Ha, ha, Rick. Everyone in Sweden (Europe) uses the superior ISO date standard. Every Swedish form uses it, and our personal ID numbers use it plus an algorithmic final code.
Besides I used to write/translate/work with scientists, and at one point in my and the (Swedish) computer's youth was a very, very, very minor reference for the Swedish institute for standards, SIS, that coined (and coins) new words and procedures as needed, such as
rullbräda (roll plank) for skateboard and
freestyle (yes, it's the Swedish term) for portable audio cassette, popularly known by the trademark Walkman (terms I was
not involved in) and
dator for computer (
-or as in motor + data, in inverse order) rather than the term datamachine which was gaining a foothold in the language.
Technical nomenclature is a fascinating subject. I digress.
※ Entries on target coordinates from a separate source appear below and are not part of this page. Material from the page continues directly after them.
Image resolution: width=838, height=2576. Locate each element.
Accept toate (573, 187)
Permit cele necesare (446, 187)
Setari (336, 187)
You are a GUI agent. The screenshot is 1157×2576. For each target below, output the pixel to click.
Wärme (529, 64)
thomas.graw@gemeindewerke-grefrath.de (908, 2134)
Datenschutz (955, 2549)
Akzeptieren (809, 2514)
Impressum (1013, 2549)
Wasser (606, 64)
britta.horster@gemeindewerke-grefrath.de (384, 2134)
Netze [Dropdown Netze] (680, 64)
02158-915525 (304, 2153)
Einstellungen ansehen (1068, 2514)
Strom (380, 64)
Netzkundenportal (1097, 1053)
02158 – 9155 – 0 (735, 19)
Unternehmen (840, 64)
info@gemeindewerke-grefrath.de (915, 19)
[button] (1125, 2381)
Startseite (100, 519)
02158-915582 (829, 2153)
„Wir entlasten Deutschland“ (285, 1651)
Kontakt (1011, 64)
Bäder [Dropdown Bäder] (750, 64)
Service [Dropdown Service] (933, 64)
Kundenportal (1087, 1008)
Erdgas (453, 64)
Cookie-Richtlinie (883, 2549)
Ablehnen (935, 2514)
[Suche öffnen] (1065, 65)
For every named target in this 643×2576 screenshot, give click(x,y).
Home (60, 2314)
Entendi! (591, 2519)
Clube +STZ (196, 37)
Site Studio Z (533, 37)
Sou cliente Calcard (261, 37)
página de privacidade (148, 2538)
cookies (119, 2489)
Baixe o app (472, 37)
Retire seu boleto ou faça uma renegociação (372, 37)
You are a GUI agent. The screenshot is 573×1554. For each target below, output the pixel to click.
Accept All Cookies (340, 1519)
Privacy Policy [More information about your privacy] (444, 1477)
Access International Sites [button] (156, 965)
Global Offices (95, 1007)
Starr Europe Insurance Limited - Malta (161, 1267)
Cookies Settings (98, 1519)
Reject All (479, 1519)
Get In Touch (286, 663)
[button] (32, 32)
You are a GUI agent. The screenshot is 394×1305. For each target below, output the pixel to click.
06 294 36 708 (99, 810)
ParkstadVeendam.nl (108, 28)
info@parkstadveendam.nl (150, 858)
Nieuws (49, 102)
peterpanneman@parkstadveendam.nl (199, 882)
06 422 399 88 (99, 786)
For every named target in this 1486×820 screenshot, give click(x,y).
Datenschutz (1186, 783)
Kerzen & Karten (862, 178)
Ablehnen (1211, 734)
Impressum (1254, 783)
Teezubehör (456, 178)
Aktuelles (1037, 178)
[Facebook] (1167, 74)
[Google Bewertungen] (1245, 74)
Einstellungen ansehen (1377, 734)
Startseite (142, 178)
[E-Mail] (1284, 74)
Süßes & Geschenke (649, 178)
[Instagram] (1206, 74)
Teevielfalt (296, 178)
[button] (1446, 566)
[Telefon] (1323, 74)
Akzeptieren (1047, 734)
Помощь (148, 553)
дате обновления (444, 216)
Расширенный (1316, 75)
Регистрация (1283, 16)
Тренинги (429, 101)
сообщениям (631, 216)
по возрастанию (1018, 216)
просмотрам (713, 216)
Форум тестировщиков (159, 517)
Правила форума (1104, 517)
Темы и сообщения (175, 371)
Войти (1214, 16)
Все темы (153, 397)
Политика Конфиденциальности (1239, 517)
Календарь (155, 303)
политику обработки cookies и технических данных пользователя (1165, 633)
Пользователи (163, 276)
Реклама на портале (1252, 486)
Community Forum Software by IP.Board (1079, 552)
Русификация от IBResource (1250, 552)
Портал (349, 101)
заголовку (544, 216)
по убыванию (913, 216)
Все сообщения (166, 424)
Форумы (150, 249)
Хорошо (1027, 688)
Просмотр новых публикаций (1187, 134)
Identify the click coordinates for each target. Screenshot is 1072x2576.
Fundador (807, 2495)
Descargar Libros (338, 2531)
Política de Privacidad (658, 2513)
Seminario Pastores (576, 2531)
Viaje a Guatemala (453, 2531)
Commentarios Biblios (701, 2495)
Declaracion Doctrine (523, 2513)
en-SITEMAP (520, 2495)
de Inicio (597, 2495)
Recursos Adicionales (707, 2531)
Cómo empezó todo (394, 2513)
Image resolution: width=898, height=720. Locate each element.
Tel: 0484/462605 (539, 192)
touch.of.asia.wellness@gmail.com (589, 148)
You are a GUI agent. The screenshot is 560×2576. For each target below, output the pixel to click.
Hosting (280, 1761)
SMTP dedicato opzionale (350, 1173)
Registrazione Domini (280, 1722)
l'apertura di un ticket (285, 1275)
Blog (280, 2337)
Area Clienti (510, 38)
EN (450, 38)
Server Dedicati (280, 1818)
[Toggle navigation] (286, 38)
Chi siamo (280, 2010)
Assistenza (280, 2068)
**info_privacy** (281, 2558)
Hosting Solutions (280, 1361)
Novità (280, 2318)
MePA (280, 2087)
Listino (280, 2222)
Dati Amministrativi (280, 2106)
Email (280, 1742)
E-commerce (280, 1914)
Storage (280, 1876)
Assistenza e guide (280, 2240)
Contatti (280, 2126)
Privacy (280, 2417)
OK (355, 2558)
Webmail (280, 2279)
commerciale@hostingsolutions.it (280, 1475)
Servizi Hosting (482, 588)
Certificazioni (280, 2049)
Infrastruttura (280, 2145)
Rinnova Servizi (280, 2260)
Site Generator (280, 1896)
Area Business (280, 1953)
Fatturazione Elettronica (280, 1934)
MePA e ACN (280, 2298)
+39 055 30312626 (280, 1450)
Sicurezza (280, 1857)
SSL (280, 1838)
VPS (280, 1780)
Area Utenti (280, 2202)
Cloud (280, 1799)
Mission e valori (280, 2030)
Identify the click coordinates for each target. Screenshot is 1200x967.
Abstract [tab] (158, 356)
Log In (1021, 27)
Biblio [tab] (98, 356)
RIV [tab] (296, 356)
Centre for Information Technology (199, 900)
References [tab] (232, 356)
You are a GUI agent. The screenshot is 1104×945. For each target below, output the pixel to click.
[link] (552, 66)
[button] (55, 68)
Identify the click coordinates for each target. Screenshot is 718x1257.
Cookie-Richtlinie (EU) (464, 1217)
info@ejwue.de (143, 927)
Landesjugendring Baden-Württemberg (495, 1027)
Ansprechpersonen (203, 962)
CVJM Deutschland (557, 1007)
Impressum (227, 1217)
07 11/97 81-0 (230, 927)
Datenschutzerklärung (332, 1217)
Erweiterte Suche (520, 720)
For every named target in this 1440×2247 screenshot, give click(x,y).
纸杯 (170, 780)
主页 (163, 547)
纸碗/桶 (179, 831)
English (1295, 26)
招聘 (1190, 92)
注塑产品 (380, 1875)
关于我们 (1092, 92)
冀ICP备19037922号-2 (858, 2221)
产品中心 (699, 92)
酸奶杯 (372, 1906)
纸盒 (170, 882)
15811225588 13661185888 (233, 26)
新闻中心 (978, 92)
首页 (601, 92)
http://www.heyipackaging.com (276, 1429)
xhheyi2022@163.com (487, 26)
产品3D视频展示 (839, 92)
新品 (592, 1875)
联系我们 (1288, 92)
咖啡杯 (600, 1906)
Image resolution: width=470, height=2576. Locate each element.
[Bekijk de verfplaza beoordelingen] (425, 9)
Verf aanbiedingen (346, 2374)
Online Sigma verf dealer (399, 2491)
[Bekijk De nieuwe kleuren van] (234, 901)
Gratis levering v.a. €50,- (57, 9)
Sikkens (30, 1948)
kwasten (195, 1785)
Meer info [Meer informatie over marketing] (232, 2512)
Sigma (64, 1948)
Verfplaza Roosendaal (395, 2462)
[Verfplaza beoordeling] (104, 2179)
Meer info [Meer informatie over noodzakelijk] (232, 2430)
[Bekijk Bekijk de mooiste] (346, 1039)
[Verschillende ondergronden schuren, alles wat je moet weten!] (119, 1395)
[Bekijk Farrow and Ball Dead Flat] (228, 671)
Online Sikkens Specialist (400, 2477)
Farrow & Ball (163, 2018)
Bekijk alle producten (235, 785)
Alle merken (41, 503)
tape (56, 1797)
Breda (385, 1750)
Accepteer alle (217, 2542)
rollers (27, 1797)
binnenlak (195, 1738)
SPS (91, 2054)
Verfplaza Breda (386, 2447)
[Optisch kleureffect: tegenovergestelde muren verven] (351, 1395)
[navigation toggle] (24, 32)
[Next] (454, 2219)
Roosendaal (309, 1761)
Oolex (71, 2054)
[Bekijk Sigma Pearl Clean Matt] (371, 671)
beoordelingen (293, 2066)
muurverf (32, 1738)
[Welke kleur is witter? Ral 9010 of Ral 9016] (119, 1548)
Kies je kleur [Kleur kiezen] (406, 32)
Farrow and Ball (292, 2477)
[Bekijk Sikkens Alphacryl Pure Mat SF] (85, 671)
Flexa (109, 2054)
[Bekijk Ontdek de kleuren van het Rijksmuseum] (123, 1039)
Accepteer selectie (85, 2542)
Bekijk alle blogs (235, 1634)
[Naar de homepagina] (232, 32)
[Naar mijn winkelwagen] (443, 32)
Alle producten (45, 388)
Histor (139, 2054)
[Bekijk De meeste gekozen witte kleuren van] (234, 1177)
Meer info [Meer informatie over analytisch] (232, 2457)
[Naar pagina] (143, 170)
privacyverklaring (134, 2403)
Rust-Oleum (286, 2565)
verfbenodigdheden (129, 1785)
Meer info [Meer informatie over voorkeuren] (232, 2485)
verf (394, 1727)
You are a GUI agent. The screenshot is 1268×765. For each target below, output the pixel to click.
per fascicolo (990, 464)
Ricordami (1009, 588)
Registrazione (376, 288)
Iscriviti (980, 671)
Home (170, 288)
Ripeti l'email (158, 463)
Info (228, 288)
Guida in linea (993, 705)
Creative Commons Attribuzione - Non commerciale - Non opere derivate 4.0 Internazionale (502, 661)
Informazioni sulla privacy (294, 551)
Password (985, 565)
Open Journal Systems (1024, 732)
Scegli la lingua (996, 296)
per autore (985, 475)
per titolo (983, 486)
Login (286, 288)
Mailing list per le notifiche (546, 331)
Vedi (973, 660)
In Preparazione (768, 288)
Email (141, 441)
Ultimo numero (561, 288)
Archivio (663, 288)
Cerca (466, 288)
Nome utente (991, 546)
For our (Swedish) date designations, one
logically starts with the highest number and proceeds downward the order of magnitude to the required precision: century (CE, Common Era), year, month, day, hour (24 hour designation, not a.m. & p.m.), minute, second.
Then comes the ISO metric designations for time less than a second: decisecond, centisecond, millisecond, microsecond, nanosecond, picosecond, attosecond, zeptosecond, yoctosecond.
ISO is so
logical. Unlike the confusing American system of pounds and miles, we use the easy metric systems for weight and distance so that even a child can quickly get a grasp on magnitude. Even me, a mathematical idiot.
Though I dispute the Jonathan Swift reference here, the article does give you an idea of how everybody's out of step but Charlie. (
)
http://www.theguardian.com/news/data...before-the-day
You
are a science/business writer, Rick. No?
PS What made you think I am a radical.